A dropping resistor R1 and relay coil 26 are connected in series between
junction 50 and the output pin of an inverter 54. A dropping resistor R2
and relay coil 32 are connected in series between junction 50 and the
output pin of an invertor 56. The input pins of inverters 54 and 56 are
connected to microcomputer M1.
Also connected to microcomputer M1 are a heating system controller 58 and
an oscillator 60. Heating system controller 58 comprises various circuitry
to effect control of, for example, a gas valve and ignition means in a
conventional gas-fired furnace (not shown). Portions of heating system
controller 58 are also directly responsive to the HEAT output of
thermostat 42 as indicated by line 62. Oscillator 60, typically including
a quartz crystal, establishes the machine cycle time. Oscillator 60 also
provides for various timing functions such as external interrupts and
timer interrupts, the functions of which will be hereinafter described.
Microcomputer M1, preferably in the MC68HC05 family of chips, is programmed
to provide a desired method of operating heating and cooling system 10.
While the method of operating entails many steps, only those portions
critical to an understanding of the present invention will be described in
detail.
Briefly, when thermostat 42 determines that heating is required, it
provides a signal to microcomputer M1 and to heating system controller 58.
In response to such signal, microcomputer M1 provides output signals to
heating system controller 58 to initiate the heating cycle. A typical
heating cycle begins with a pre-purge wherein an inducer blower (not
shown) operates to purge the combustion chamber of the furnace of any
unburned fuel or products of combustion present in the combustion chamber.
After pre-purge, a hot surface igniter (not shown) is energized. When the
igniter is hot enough to ignite gas, a gas valve (not shown) is opened to
allow gas to flow to the burner. Ignition occurs and, after a
predetermined time, microcomputer M1 provides a logic high signal to the
input of invertor 54. With such a logic high signal on the input, the
output of invertor 54 is low, enabling relay coil 26 to be energized by
the unidirectional power source at junction 50. With relay coil 26
energized, its controlled contacts 28 close, thus enabling motor 18 to run
at the heating speed, hereinafter referred to as the HEAT speed. When
thermostat 42 is satisfied, it no longer provides a signal to
microcomputer M1 or to heating system controller 58. In response, the gas
valve closes. A post-purge period is then provided by microcomputer M1
wherein the inducer blower continues to run to purge the combustion
chamber. Finally, after a predetermined time, microcomputer M1 provides a
logic low signal to the input of invertor 54. The output of invertor 54 is
then high, causing relay coil 26 to be de-energized and effect opening of
its contacts 28.

# # # # # # #

The tasks:
1. Using the furnace controller passage, answer these:
(a) Which chip family is microcomputer M1 preferably from?
(b) What does oscillator 60 typically include?
(c) What is energized after the pre-purge?
2. List every component that the furnace controller passage marks as "(not shown)".
3. Please write out the part of the furnace controller passage starting with "Also connected to" and going on through "be hereinafter described.".
You will not need the records for any of this.

# # # # # # #

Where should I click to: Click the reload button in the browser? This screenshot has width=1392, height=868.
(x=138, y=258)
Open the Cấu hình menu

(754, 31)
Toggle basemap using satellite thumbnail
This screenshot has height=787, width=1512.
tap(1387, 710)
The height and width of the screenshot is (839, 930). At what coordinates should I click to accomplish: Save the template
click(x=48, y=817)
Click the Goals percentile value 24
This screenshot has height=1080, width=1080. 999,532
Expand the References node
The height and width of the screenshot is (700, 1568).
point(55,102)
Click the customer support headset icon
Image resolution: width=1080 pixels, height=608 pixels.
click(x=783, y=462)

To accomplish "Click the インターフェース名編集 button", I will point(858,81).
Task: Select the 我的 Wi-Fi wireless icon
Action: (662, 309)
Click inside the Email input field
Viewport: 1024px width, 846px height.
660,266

# # # # # # #

In response:
1.
(a) The MC68HC05 family
(b) A quartz crystal
(c) A hot surface igniter

2.
- Conventional gas-fired furnace
- Inducer blower
- Hot surface igniter
- Gas valve

3.
Also connected to microcomputer M1 are a heating system controller 58 and
an oscillator 60. Heating system controller 58 comprises various circuitry
to effect control of, for example, a gas valve and ignition means in a
conventional gas-fired furnace (not shown). Portions of heating system
controller 58 are also directly responsive to the HEAT output of
thermostat 42 as indicated by line 62. Oscillator 60, typically including
a quartz crystal, establishes the machine cycle time. Oscillator 60 also
provides for various timing functions such as external interrupts and
timer interrupts, the functions of which will be hereinafter described.